Youth called to join fight against elderly abuse

Wednesday, July 1, 2015

Pretoria - KwaZulu-Natal MEC for Social Development, Weziwe Thusi, has called on South Africa’s younger population to play a greater role in protecting the elderly from abuse.

Speaking during her visit to Bambanani Old Aged Luncheon Club, in Phongola, on Wednesday, MEC Thusi said elderly people are increasingly being abused, mistreated, neglected and abandoned by family members who are primarily responsible for protecting them.

The visit was part of the provincial government’s Operation Sukuma Sakhe Programme, a call for the people of KwaZulu-Natal to overcome the issues that have destroyed their communities such as poverty, unemployment, crime, substance abuse, HIV and Aids and TB.

MEC Thusi said generally, there has been an increase in the number of elderly people who endure sexual, emotional and financial abuse at the hands of those who are supposed to protect them.

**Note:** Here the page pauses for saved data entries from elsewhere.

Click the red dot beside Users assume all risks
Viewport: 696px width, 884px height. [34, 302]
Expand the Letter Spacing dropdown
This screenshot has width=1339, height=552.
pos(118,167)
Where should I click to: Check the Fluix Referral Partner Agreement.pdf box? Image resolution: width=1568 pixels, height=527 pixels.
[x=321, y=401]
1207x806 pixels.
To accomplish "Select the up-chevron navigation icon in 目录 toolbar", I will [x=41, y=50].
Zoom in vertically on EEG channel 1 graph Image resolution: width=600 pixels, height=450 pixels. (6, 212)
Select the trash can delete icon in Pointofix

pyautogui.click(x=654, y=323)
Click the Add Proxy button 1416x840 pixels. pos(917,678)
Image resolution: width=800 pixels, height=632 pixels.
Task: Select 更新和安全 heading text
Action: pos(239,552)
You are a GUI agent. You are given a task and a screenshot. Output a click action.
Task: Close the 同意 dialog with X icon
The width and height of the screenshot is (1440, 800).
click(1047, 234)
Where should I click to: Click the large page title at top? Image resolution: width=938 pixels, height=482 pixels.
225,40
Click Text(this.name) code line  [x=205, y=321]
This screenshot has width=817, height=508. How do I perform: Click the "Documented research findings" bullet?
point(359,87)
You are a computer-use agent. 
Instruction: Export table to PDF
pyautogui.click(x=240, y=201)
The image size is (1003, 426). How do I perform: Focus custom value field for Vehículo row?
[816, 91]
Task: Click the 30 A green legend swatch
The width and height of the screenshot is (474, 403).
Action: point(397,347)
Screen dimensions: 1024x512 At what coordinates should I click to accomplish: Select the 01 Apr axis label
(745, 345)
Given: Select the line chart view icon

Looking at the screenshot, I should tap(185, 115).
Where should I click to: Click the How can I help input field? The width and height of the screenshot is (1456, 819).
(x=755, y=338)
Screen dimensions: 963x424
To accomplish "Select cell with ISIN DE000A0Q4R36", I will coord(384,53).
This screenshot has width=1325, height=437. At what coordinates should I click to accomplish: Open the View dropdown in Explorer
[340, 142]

“There has been a high number of rape incidents in KwaZulu-Natal. This worrying trend warrants urgent attention not only from the government but from the younger population, churches, civil society and traditional leadership.

“Communities need to ensure that they look after senior citizens right to the end of their lives and ensure that they fortify them from any form of abuse. African communities have for years been known for taking greater care of the elderly who are repositories of knowledge. We have to bring back that culture of jealously respecting and protecting our elderly,” MEC Thusi said.

The abuse includes theft of social security grants from the elderly, coercion to take many life cover policies or to purchase airtime.

MEC Thusi emphasised that while government, together with South Africa Social Security Agency (SASSA), is working hard to stop these practises, government will not win this battle on its own.

It is the responsibility of relatives to constantly check if their grannies are not having their pension grants docked by these unscrupulous individuals and companies, she added.

Mamile Ngwenya, 68, from Bambanani Old Aged Luncheon Club commended government for taking care of the elderly.

“We have a serious problem in our communities. Grannies are often beaten, robbed and sexually abused, and the people who are supposed to protect us are not doing enough. We need our communities to form a united front against these atrocities. Our government is trying its best but it cannot win this battle alone,” said Ngwenya.

The provincial Department of Social Development has set aside approximately R100 million for the service to older persons programme for the 2015/2016 financial year.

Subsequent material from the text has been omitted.